Korinthe

Korinthe was een belangrijke stad, met twee havens, aan beide zijden van de Istmus, de smalle landengte die de Peloponnesos aan Attika verbindt. Die havens lagen vlak bij elkaar, maar een schip dat van de ene naar de andere wilde varen moest de hele Peloponnesus om. De situatie was vergelijkbaar met die in Suez of Panama voordat daar kanalen werden gegraven. Dagelijks werden er dan ook enorme hoeveelheden vracht overgeslagen van schepen in de ene naar schepen in de andere haven, en de stad krioelde van zee- en kooplui uit alle delen van de wereld. De stad was rijk, en een belangrijk kunstcentrum.
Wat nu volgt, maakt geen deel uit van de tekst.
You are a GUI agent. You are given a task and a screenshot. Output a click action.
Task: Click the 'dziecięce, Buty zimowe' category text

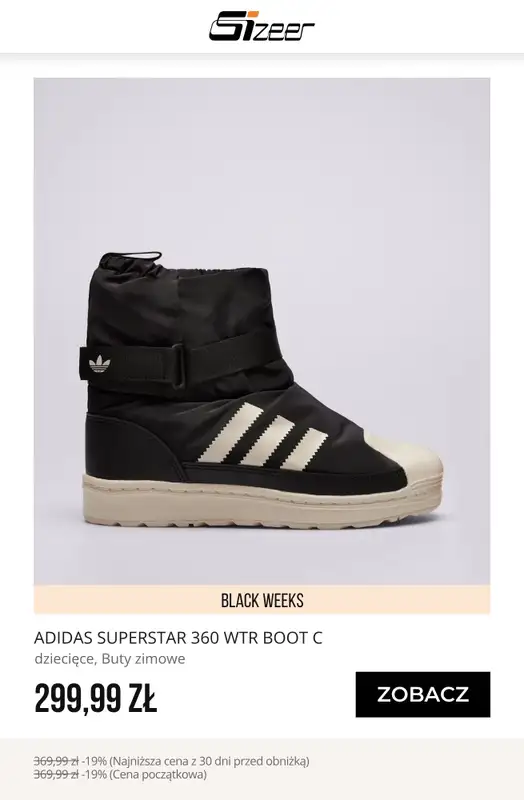click(x=110, y=659)
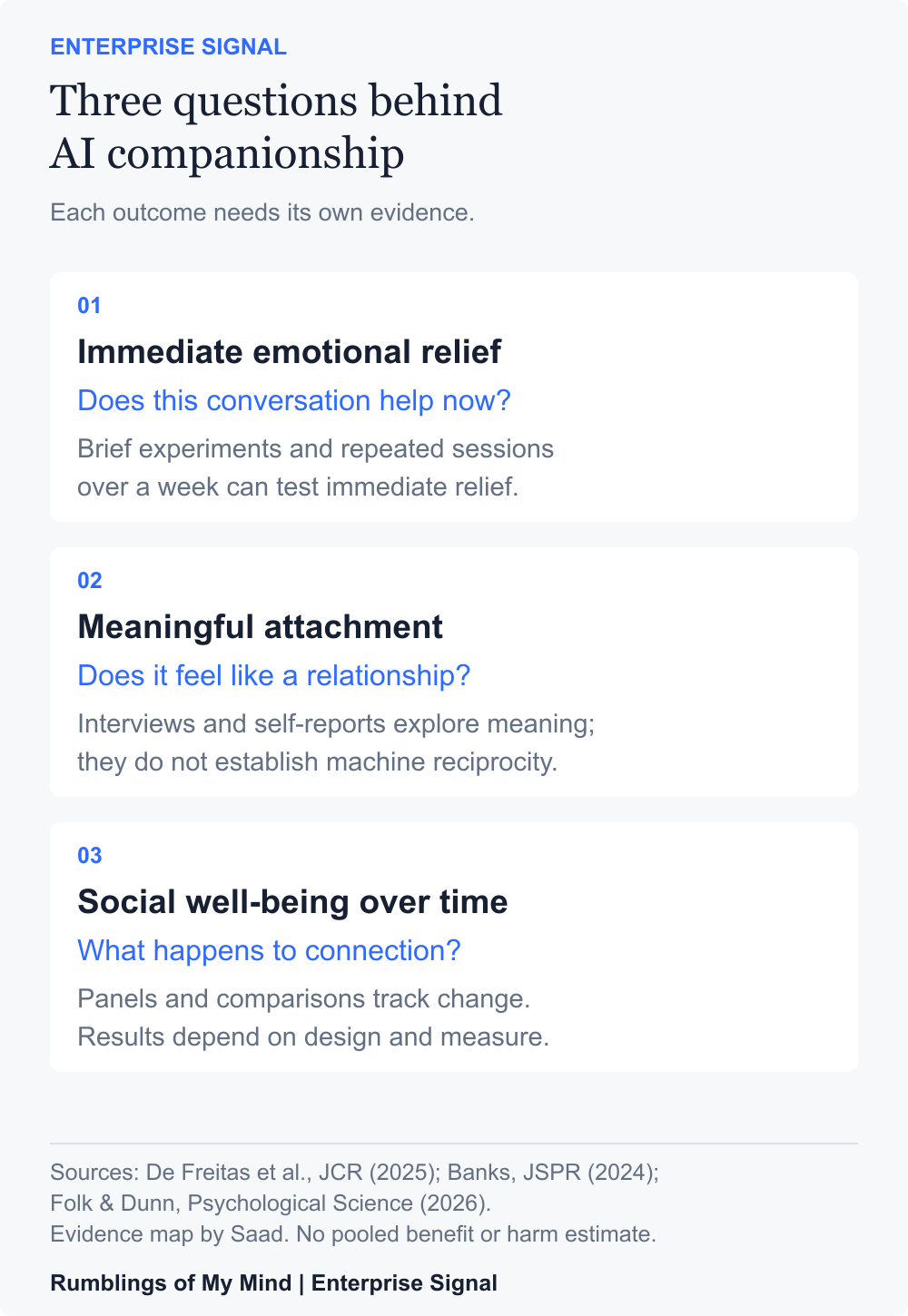Select text about interviews and self-reports

click(x=336, y=742)
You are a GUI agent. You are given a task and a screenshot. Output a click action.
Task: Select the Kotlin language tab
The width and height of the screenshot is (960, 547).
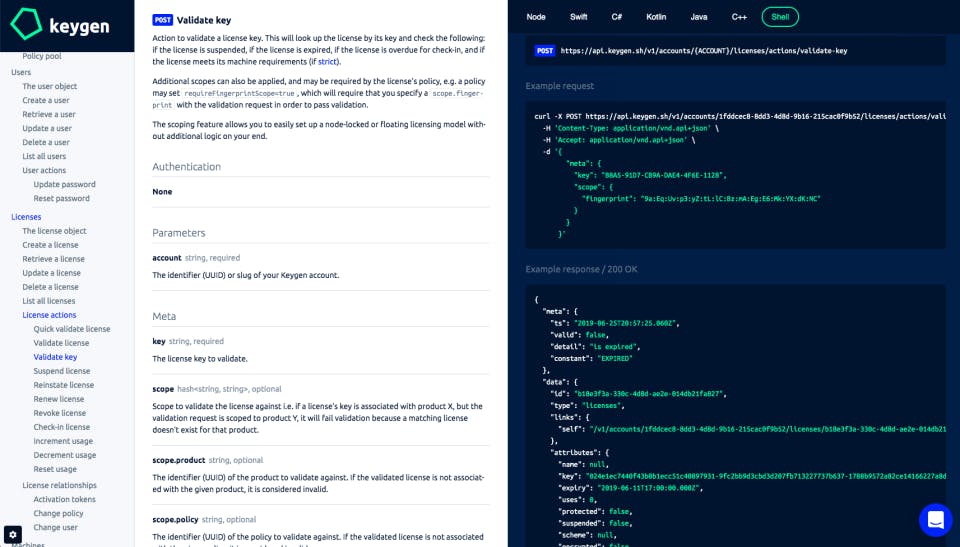tap(656, 17)
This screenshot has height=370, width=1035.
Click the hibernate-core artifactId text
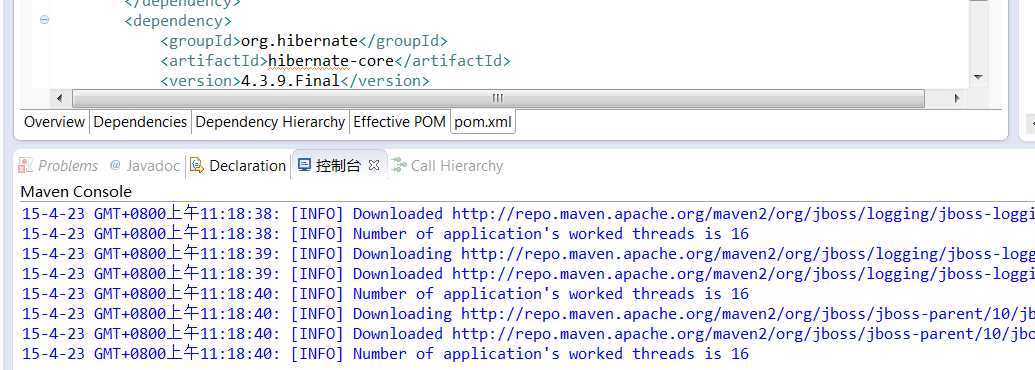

Al heel vroeg stichten de Phoeniciërs hier een factorij, en introduceren hier verschillende oosterse producten en zeden, waaronder de wijnbouw en de godin Artemis.

De omgeving van Korinthe was opvallend vruchtbaar, en zeer geschikt voor de druiventeelt. Nog altijd noemen wij de beste rozijnen ‚krenten’, dat wil zeggen ‚uit Korinthe’. Met de wijnbouw kwam al vroeg de cultus van Dionysos of Bakchos, de god van de dronken extase. Een tijdlang heerste in Korinthe zelfs het koningshuis der Bakchiaden, die zich aan hem gewijd hadden, en hier is het dat de dithyrambos werd onwikkeld, de dichtvorm ter ere van Dionysos.

De Korinthische Artemistempel telde ruim 1000 tempelprostituees (ἱεροδουλοι). De combinatie van prostitutie, wijn en zeelui leidde tot een liederlijkheid die weerspiegeld wordt in het woord κορινθιαζω, liederlijk zijn als een Korinthiër.